WHAT THIS TASK INVOLVES: Beginning at the first line of the data and ending after the line that contains "pyautogui.click(x=649, y=29)", recast those lines as a JSON list of strings with one string per line, omitting blank lines.
__________
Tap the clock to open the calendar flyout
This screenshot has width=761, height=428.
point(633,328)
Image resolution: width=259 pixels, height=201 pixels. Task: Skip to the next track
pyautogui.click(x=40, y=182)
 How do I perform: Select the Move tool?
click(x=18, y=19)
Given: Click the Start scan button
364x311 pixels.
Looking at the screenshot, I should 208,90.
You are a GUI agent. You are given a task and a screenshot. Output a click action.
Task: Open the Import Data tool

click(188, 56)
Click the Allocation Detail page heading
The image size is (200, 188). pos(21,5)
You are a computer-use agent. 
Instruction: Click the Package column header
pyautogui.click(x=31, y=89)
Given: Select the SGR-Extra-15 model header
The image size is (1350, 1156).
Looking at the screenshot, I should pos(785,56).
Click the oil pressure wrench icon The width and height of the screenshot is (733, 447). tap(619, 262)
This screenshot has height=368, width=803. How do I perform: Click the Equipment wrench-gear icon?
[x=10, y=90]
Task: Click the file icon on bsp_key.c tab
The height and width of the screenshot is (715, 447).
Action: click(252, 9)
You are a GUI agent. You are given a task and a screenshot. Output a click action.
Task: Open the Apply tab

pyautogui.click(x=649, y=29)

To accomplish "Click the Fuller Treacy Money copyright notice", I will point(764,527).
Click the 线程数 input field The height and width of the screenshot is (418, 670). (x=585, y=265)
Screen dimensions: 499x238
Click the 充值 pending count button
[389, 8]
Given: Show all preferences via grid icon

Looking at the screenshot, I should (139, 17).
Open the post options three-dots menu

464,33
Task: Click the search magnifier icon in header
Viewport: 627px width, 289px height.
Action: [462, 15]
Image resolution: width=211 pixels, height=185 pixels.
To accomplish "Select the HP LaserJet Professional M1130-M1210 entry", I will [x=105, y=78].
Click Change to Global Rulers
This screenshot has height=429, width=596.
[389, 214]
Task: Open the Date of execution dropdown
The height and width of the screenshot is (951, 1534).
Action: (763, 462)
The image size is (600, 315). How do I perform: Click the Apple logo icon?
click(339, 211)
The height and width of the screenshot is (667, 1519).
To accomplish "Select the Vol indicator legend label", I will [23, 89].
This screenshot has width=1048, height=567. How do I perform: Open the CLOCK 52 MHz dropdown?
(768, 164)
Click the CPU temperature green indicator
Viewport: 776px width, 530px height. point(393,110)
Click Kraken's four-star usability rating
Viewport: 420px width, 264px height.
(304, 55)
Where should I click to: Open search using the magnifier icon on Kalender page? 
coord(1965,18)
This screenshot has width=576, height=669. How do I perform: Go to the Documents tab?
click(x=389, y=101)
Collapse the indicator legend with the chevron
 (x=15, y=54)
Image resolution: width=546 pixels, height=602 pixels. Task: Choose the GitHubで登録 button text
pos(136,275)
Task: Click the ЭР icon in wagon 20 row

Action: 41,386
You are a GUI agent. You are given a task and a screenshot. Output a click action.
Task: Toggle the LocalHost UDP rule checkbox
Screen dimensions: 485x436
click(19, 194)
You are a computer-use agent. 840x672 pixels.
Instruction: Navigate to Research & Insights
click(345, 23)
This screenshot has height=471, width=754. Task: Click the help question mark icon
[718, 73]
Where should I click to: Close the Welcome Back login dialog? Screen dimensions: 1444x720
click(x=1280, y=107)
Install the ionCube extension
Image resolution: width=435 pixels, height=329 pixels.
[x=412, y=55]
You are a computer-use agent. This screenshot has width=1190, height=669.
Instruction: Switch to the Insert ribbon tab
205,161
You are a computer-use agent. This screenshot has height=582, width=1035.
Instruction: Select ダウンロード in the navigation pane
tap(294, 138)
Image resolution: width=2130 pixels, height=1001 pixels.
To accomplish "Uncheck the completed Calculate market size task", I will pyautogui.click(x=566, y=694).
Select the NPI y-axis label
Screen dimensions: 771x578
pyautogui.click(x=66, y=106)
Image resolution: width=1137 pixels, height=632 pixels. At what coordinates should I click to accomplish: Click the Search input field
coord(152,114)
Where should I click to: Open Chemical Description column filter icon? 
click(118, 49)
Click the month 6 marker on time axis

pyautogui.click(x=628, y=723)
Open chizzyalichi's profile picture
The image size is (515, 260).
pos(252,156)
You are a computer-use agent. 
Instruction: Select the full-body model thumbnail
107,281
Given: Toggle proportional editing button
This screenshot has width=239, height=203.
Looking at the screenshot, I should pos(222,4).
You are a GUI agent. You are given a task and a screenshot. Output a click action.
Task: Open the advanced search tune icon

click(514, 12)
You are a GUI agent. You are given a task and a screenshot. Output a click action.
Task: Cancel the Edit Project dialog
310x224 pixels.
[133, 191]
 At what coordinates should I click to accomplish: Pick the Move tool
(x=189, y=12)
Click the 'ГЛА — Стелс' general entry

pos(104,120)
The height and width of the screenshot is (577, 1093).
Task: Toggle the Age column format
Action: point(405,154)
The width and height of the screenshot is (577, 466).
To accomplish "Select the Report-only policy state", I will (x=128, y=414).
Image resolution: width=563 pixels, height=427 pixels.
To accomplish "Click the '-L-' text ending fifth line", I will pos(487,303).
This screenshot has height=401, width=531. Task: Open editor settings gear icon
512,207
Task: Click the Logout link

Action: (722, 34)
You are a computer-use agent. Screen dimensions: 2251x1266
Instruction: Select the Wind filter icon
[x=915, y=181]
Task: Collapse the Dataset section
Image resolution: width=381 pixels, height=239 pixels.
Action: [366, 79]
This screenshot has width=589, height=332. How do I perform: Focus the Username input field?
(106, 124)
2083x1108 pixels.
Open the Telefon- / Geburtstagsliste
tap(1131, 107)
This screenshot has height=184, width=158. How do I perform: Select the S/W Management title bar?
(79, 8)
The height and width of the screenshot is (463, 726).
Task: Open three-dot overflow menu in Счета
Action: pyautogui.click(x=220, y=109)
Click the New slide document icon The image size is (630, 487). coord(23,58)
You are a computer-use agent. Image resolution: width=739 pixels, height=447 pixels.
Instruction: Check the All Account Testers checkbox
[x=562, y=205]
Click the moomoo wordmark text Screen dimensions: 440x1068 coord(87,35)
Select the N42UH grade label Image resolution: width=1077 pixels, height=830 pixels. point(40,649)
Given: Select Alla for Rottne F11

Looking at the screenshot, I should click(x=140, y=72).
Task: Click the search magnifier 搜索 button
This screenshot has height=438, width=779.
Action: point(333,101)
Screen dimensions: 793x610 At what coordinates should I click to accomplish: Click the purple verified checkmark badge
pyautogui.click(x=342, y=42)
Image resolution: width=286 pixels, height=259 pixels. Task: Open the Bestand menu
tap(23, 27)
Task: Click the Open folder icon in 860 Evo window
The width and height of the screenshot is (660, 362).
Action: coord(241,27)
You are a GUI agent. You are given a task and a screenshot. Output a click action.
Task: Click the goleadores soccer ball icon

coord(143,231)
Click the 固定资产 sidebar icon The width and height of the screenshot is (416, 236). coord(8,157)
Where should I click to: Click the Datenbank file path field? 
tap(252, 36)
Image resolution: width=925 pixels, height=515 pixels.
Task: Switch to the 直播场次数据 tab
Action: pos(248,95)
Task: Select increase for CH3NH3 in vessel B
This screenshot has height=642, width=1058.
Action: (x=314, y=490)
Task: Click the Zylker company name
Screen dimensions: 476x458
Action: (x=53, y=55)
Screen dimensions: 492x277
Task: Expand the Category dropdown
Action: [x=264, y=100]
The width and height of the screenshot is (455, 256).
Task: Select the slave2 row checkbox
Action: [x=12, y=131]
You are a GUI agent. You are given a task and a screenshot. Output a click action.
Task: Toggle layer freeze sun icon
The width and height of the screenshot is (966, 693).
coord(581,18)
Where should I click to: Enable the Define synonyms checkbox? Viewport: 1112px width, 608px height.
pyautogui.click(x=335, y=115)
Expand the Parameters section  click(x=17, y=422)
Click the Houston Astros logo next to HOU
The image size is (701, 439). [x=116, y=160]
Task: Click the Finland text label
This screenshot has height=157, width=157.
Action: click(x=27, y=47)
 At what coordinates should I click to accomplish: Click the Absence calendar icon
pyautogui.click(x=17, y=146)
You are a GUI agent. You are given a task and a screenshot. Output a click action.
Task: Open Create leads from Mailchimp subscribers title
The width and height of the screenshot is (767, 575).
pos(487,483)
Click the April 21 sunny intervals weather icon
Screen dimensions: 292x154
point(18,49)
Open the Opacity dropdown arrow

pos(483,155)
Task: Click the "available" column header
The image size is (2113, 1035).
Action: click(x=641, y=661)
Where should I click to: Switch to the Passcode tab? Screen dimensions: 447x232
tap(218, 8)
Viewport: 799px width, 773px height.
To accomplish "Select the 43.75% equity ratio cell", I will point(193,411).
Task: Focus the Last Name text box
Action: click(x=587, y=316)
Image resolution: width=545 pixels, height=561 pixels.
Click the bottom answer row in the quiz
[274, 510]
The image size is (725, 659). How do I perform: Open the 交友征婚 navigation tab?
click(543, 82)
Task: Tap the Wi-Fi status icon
__________
SOLUTION FOR THIS EXERCISE:
[
  "Tap the clock to open the calendar flyout",
  "This screenshot has width=761, height=428.",
  "point(633,328)",
  "Image resolution: width=259 pixels, height=201 pixels. Task: Skip to the next track",
  "pyautogui.click(x=40, y=182)",
  " How do I perform: Select the Move tool?",
  "click(x=18, y=19)",
  "Given: Click the Start scan button",
  "364x311 pixels.",
  "Looking at the screenshot, I should 208,90.",
  "You are a GUI agent. You are given a task and a screenshot. Output a click action.",
  "Task: Open the Import Data tool",
  "click(188, 56)",
  "Click the Allocation Detail page heading",
  "The image size is (200, 188). pos(21,5)",
  "You are a computer-use agent. ",
  "Instruction: Click the Package column header",
  "pyautogui.click(x=31, y=89)",
  "Given: Select the SGR-Extra-15 model header",
  "The image size is (1350, 1156).",
  "Looking at the screenshot, I should pos(785,56).",
  "Click the oil pressure wrench icon The width and height of the screenshot is (733, 447). tap(619, 262)",
  "This screenshot has height=368, width=803. How do I perform: Click the Equipment wrench-gear icon?",
  "[x=10, y=90]",
  "Task: Click the file icon on bsp_key.c tab",
  "The height and width of the screenshot is (715, 447).",
  "Action: click(252, 9)",
  "You are a GUI agent. You are given a task and a screenshot. Output a click action.",
  "Task: Open the Apply tab",
  "pyautogui.click(x=649, y=29)"
]